Michael van der Ham's dazzling way with texture and print was in full effect at the designer's Fall 2013 show in London Monday, but this time around, the dazzle was tempered with hint of darkness. In a subdued palette of navy, black, rust, and pale olive on a tactile mix of chiffon, jacquard, and printed silk, the designer offered up looks that felt wearable yet luxe. Round-shouldered jackets and drop-peplum tops inspired by vintage couture were paired with slim-cut ankle pants and crewneck sweaters for an eclectic, youthful vibe, while shift dresses and silk blouses peeked out beneath structured tops that had been cut away with oversize, "moth-eaten" holes.
He may be known for churning out ladylike collections fit for a princess, but don't be fooled. Just a few short years ago, Erdem Moralioglu's signature garden prints, delicate laces, and dreamy color palettes weren't always so pure and sweet. The darkly gorgeous Fall 2013 collection the designer presented in London Monday was a welcome reminder that the designer is still quite adept at mixing prettiness with edge.

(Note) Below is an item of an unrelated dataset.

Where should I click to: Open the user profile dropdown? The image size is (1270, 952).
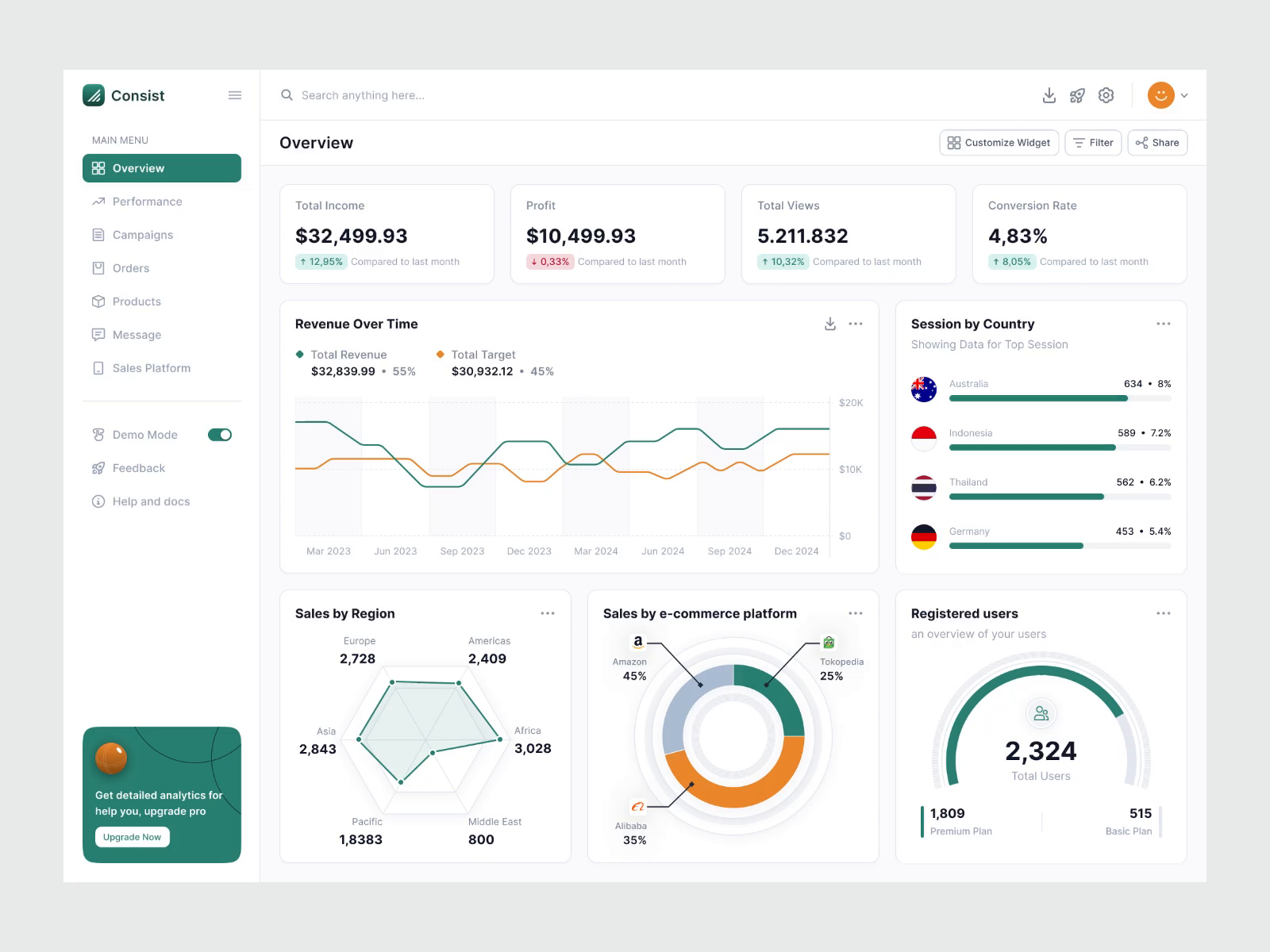[1167, 95]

Layers of black organza shrouded nearly every look, creating a veiled, surreal effect on paillette-covered dresses, tweed suits, and oversize coats. Silhouettes were as ladylike as ever — high necks, slims skirts — but thanks to seams that had been sliced away and replaced with sheer fabric, there was a newfound sexiness at play as well. As for the floral prints and romantic laces that have become Moralioglu's calling card? Those were plenty present too. They came in shades of lilac, midnight blue, citrine, and inky black, and were decorated with wispy ostrich feathers, matte sequins, and metallic thread — all of which was also veiled in layers of sheer black
What a pity it was that Burberry couldn't show on Valentine's Day. Christopher Bailey's Fall 2013 show for the brand — a romantic, ladylike offering called Trench Kisses — seemed perfectly suited to the lover's holiday, with its widespread use of a heart print and a soundtrack that included the love song "Happy Together" and a stirring live performance of Tom Odell's "Hold Me."

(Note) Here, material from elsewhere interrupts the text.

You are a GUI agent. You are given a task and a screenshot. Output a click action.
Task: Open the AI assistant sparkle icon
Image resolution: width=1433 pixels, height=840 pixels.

But back to the clothes. Bailey specializes in classics with modern twists, and he delivered on that promise here. His trench coats, the backbone of his collections, were updated for Fall with sleeves in leopard or thick, translucent rubber and accented with strips of polished metal. A skirt, jacket, and several bags were covered with little strips of leather attached by grommets; other decorations included thick, bold stripes and oversize graphic animal prints like giraffe or cowhide. And as if in an effort to tame those wild beasts, Bailey sent all of his models down the runway in demure kitten heels.
If Christopher Kane is feeling a new kind of pressure now that he's under the PPR umbrella, his Fall 2013 collection certainly didn't show it. In fact, the broad-shouldered army he sent down the runway looked pretty darn confident — and tough enough to handle any extra expectations the designer's new luxury backing might hold.
Proving he's content to just be himself, the designer mixed plenty of his classic signatures — kilt-inspired closures, metallic floral appliqués — with a bucket-load of new ideas. An opening series of power coats and A-line skirts, for example, featured camouflage in various shades and textures; some came in vivid blue hues on fuzzy fleece wool, others in murky grays decorated with matte satin. Also in the mix were sheer minidresses and coats embroidered with large-scale flower motifs, velvet cutout dresses with oversize knit stitches, and off-the-shoulder satin dresses fringed with rounded feathers. "It's been a great year and I just had so many ideas that I couldn't live without," the designer explained backstage.